What is a calendar call?
A calendar call is a court date where the Judge asks both the prosecutor and the defense attorney if they are ready for trial. If both sides are ready than the Judge will inform them that the trial will take place soon. Most courts in Florida do not set a specific day to start the trial unless the lawyers ask for a specific trial date to be set. The court sets a trial period (usually 2-3 week period) of when the trial will start. Usually the Judge will inform the lawyers where they are on the calendar (1st, 2nd, 3rd etc. and maybe the approximate date the trial will start). This also depends on whether the cases ahead of yours settle or not. When the case comes up for trial you usually have to ready to start within a days notice (somtimes with few hours notice). The defense attorney usally communicates with the Judges assistant during the trial period to see how things are moving along with the cases ahead of theirs so they can have a better idea of when the trial will start.
Many times the case is continued, especially during the first or second calendar call. If one side, or both sides still need to perform pre-trial work, such as depositions or other discovery, the Judge will usually continue the case. Each Judge is different. Some Judges will continue a case without much convincing by the lawyers. Some Judges need more convincing, depending on how old the case is, and how fast the Judge likes to move his/her calendar.

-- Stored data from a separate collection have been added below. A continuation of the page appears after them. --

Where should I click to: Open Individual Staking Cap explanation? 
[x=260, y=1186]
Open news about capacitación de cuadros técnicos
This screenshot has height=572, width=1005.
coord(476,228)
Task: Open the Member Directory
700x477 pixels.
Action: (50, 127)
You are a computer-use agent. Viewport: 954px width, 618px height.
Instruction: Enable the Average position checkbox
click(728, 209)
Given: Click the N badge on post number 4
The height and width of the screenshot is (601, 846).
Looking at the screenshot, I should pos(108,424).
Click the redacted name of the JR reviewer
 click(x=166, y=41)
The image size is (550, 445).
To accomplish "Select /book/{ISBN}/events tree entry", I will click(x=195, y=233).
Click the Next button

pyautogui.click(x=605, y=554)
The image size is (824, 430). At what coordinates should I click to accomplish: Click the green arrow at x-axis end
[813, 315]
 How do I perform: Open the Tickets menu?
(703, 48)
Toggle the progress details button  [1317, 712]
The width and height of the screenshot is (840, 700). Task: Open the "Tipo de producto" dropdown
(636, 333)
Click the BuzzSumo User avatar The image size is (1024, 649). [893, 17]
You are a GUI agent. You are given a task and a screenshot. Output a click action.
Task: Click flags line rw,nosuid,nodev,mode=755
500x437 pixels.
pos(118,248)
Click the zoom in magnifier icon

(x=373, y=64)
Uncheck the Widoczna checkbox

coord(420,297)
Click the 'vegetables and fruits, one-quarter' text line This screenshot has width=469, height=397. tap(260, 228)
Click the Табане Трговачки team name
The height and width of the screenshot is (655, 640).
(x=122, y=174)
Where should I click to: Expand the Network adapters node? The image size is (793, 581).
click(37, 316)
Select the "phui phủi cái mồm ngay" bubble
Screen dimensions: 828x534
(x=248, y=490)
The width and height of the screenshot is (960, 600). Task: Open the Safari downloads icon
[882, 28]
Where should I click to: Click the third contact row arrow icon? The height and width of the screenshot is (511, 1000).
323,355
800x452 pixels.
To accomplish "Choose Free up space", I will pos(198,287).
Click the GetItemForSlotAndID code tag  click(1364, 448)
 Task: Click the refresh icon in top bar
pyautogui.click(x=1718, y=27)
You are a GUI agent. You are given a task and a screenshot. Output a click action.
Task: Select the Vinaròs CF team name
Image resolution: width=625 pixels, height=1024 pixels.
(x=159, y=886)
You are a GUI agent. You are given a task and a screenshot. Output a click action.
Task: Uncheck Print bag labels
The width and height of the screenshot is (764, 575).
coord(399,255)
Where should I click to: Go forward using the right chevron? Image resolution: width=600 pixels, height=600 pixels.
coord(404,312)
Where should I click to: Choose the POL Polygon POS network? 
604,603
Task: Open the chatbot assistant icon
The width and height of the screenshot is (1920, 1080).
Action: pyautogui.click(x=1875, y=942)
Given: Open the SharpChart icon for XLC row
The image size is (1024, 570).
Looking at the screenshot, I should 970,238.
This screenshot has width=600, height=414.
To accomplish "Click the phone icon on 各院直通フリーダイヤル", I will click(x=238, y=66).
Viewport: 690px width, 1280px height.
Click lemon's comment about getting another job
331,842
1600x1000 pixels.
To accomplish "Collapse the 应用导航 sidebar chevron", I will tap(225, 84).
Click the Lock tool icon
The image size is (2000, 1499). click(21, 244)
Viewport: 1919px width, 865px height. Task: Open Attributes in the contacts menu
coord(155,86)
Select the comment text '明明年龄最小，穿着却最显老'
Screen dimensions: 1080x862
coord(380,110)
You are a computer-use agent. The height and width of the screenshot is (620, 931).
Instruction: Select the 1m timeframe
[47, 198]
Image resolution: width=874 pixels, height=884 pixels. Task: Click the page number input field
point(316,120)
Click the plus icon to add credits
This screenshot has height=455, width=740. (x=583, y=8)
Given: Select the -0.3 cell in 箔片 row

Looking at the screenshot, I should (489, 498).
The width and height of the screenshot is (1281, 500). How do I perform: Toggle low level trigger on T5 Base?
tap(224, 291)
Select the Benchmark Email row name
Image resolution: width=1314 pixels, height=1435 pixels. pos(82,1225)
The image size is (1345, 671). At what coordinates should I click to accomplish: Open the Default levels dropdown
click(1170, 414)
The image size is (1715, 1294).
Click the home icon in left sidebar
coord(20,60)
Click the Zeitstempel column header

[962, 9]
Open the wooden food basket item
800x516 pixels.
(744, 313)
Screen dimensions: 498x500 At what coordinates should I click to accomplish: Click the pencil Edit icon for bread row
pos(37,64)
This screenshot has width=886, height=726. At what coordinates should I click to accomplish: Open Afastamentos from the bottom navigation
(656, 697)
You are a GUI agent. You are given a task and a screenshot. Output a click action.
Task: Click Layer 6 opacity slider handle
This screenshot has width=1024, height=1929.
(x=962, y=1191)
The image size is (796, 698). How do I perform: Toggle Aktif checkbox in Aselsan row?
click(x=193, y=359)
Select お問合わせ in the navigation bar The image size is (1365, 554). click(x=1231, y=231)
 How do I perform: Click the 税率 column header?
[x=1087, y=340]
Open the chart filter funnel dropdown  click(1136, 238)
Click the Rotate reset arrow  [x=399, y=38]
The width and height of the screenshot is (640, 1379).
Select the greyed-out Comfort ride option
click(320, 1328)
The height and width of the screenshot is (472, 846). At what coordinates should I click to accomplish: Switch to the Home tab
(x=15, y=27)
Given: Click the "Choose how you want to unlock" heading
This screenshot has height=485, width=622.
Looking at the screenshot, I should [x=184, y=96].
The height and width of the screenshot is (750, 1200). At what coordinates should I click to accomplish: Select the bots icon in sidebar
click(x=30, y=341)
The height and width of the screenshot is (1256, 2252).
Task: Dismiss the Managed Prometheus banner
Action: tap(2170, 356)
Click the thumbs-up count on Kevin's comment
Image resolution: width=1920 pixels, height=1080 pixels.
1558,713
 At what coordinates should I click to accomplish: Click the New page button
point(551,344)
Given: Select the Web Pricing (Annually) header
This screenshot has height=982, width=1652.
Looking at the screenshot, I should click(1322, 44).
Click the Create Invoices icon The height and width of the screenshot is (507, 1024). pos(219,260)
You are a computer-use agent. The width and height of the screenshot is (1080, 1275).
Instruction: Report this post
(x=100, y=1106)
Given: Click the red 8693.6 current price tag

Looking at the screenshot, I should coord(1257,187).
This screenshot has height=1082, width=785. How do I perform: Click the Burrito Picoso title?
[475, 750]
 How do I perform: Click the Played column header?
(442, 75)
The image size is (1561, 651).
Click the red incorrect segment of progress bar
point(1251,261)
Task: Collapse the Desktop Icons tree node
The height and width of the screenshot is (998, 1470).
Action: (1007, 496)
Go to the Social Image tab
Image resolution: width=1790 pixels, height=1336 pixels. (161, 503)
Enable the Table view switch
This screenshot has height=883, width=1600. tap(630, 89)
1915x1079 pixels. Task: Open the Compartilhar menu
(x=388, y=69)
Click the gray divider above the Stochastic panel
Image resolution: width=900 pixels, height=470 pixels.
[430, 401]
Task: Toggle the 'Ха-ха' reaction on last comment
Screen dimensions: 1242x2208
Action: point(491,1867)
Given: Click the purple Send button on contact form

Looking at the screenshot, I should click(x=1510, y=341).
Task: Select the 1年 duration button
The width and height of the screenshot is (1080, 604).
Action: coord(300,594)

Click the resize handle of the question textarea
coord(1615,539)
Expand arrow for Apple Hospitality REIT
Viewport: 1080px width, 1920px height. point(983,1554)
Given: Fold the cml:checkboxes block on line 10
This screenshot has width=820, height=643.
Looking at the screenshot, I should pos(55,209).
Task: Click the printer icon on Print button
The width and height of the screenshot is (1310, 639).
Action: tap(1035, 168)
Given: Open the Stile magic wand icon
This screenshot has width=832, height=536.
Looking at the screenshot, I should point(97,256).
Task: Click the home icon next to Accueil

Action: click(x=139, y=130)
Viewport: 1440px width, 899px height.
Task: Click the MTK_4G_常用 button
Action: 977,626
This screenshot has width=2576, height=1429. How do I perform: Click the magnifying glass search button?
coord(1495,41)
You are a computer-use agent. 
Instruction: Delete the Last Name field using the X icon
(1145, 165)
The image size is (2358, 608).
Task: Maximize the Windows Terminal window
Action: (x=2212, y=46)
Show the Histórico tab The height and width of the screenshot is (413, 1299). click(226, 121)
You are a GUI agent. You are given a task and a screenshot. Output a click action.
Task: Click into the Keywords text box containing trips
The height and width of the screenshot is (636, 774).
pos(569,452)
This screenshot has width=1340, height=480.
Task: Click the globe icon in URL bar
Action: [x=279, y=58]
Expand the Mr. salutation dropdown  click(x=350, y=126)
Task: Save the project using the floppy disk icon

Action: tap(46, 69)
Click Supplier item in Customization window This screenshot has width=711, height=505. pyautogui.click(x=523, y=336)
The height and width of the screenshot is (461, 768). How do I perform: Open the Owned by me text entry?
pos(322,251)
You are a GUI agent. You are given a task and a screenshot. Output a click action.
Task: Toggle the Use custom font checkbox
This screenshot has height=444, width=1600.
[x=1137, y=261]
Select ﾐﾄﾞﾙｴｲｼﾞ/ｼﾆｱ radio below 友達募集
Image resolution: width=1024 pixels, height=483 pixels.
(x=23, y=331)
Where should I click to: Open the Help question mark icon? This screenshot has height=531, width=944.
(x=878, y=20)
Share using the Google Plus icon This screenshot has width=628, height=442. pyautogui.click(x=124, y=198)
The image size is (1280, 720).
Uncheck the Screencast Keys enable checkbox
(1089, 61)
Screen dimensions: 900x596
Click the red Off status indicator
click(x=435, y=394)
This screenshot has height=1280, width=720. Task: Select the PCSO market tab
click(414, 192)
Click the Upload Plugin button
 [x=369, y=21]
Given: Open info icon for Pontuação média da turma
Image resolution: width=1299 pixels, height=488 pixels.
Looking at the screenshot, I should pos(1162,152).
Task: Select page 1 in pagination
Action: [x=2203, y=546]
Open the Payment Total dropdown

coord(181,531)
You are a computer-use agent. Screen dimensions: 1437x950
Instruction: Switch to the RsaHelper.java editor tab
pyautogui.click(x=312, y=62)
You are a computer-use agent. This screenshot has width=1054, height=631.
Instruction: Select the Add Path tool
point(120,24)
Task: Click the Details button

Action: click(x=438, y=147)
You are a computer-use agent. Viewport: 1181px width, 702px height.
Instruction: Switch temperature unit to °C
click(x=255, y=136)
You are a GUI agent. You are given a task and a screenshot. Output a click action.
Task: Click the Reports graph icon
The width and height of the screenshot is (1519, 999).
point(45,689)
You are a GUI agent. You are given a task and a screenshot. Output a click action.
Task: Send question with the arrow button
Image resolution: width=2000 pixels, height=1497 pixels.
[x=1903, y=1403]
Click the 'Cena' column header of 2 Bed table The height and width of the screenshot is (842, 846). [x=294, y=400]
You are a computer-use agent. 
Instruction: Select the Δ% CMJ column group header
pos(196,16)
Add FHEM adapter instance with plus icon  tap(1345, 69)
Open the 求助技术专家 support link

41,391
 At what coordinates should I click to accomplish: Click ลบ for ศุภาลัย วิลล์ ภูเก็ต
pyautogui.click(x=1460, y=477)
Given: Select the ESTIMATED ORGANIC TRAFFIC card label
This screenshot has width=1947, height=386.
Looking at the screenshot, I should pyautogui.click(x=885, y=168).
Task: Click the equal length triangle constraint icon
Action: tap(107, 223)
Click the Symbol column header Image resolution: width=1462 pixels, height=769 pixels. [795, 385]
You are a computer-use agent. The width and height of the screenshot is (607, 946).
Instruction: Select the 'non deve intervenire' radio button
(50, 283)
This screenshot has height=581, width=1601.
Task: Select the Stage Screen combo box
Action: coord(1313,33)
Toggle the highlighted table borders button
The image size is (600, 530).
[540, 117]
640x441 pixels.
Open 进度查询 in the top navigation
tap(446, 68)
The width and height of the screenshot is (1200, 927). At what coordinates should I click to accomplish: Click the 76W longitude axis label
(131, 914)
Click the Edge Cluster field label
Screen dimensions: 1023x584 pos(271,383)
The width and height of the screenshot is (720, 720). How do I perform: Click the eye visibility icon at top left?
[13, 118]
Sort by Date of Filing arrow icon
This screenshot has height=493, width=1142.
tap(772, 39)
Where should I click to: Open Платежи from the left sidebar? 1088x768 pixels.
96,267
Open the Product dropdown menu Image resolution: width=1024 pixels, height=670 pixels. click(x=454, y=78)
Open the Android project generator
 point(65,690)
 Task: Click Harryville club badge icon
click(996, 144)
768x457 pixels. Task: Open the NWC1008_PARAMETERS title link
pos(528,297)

If the case is continued the Judge will usually ask if the Defendant waives his right to a speedy trial, especially if the defense asks for the continuance. The Defendant has a constitutional right to have the trial held quickly (usually six months from the time of the defendant is charged) depending on the type of charge. To make sure there are no problems with the right to a speedy trial, the defendant will have to waive his/her right to a speedy trial.